The practice of prebooking sales involves a business going out and contacting its regular customers and requesting that they purchase the inventory they are forecast to purchase in the next quarter now at a reduced rate.
An example: Company A always buys 500 widgets from our sample business every quarter at a fixed cost of $5 per widget. In order to show boosted sales in Q4 of the year Company A is convinced to purchase 1000 widgets at $4 today, accept deliver of the first 500 now, and the second set of 500 during the following quarter.
The net effect of this over the short term is that our company has doubled its sales- at least on paper. Over the long term though it has the opposite effect; unless Company A's needs suddenly increase dramatically they are going to cancel their order in the following quarter.

The danger of prebooked sales

Prebooked sales are dangerous. If not managed correctly it is a fire that can grow wildly out of control. If the company prebooks sales now and follows that with a bad year the following year they may need to prebook sales again in order to meet last year's expectations, and then try and prebook other customers in order to meet growth expectations from investors and analysts. And so the spiral continues until eventually the company either can't find enough customers to prebook, or has so deeply discounted their margins that there is little or no profit left for the business.

How to see prebooked sales in the books

There are ways to see when a company suddenly starts prebooking sales. Lets looks an example. Say that analysts had expected a business's sales to grow at 3% this year. Lets examine the following sales results by quarter.




























































2006 Q1 Q2 Q3 Q4 Total
$4,363,431.00 $4,799,774.10 $4,847,771.84 $5,574,937.62 $19,585,914.56
2007 Q1 Q2 Q3 Q4 Total
$4,494,333.93 $4,943,767.32 $4,993,205.00 $5,742,185.75 $20,173,491.99
2008 Q1 Q2 Q3 Q4 Total
$4,629,163.95 $5,092,080.34 $5,143,001.15 $5,914,451.32 $20,778,696.75
2009 Q1 Q2 Q3 Q4 Total
$4,768,038.87 $4,863,399.64 $4,912,033.64 $6,876,847.10 $21,420,319.25


As we can see the company did achieve the expected 3% growth in sales that analysts had expected. Numbers are hard to follow, a graphical representation of the change over the previous quarter may then be of some help.
We can see here that every year sales grow slowly throughout the year with Q2 and Q3 coming in very similar to one another. This last year though Q2 and Q3 come in weaker than expected and then suddenly Q4 jumps both off the trend from previous years and above what would be expected from the preceding two quarters. This looks suspiciously like prebooked sales.

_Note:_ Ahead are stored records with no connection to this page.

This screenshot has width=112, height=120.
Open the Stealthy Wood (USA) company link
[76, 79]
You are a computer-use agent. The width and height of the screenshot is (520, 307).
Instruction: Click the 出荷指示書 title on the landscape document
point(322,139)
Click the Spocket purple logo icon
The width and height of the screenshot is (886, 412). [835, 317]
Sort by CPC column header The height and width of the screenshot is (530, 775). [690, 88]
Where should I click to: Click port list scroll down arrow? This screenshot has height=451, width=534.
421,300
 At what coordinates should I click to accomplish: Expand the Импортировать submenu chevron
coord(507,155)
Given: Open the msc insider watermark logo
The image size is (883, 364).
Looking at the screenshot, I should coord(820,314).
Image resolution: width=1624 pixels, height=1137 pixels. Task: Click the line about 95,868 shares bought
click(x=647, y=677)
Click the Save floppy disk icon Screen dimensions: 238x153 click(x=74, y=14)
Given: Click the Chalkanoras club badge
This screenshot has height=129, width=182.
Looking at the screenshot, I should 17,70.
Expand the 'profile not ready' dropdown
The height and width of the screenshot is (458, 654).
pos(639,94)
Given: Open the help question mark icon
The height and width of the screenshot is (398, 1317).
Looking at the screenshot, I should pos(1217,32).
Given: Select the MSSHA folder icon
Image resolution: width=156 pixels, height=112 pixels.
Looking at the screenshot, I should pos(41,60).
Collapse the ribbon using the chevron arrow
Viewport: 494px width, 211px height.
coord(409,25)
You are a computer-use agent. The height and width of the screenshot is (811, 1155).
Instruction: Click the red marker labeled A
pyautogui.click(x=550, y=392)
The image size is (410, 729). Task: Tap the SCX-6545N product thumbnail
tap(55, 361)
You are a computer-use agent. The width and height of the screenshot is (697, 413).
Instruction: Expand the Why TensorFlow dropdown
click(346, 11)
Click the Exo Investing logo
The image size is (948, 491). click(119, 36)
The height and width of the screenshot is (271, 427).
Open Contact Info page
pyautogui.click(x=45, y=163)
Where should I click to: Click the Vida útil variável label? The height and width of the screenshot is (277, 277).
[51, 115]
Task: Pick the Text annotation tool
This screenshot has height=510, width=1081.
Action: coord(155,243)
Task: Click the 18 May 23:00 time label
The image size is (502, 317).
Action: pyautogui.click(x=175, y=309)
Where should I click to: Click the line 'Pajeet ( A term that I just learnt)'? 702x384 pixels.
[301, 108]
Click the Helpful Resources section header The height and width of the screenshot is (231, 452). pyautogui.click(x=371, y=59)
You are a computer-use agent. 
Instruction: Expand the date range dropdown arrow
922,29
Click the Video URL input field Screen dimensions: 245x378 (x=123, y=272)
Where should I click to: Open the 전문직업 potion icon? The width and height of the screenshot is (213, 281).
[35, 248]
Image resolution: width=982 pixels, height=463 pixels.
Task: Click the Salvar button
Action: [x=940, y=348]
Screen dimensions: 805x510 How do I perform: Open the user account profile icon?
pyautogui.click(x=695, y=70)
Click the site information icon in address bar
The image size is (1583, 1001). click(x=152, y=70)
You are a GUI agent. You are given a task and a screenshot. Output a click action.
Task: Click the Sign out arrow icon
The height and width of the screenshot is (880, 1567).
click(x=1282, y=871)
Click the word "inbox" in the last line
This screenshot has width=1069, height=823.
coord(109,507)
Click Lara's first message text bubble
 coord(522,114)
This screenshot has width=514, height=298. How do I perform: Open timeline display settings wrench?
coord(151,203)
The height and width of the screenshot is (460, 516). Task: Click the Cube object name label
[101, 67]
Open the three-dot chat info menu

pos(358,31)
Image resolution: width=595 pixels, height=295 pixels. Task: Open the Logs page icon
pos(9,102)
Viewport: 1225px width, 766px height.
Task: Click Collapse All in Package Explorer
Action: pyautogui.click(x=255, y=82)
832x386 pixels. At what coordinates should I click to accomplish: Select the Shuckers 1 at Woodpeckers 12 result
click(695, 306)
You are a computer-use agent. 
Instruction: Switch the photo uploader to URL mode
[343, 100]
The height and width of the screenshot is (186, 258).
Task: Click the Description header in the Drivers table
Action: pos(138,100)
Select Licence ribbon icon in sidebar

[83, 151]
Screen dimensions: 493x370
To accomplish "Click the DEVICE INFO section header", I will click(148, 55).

Results of Pre-Booked Sales

One of three things is going to happen when a company prebooks sales:
  1. The company is going to have a great year next year and make up the losses smoothing over these two bad quarters.
  2. The company is going to a be honest and not do this again allowing next year's returns to fall lower.
  3. The company is going to repeat the maneuver, likely increasing the size of the problem.
Think about each of these alternatives and the likelihood of each occurring. The house is fairly heavily stacked against you. Investing is hard enough, don't make it any harder.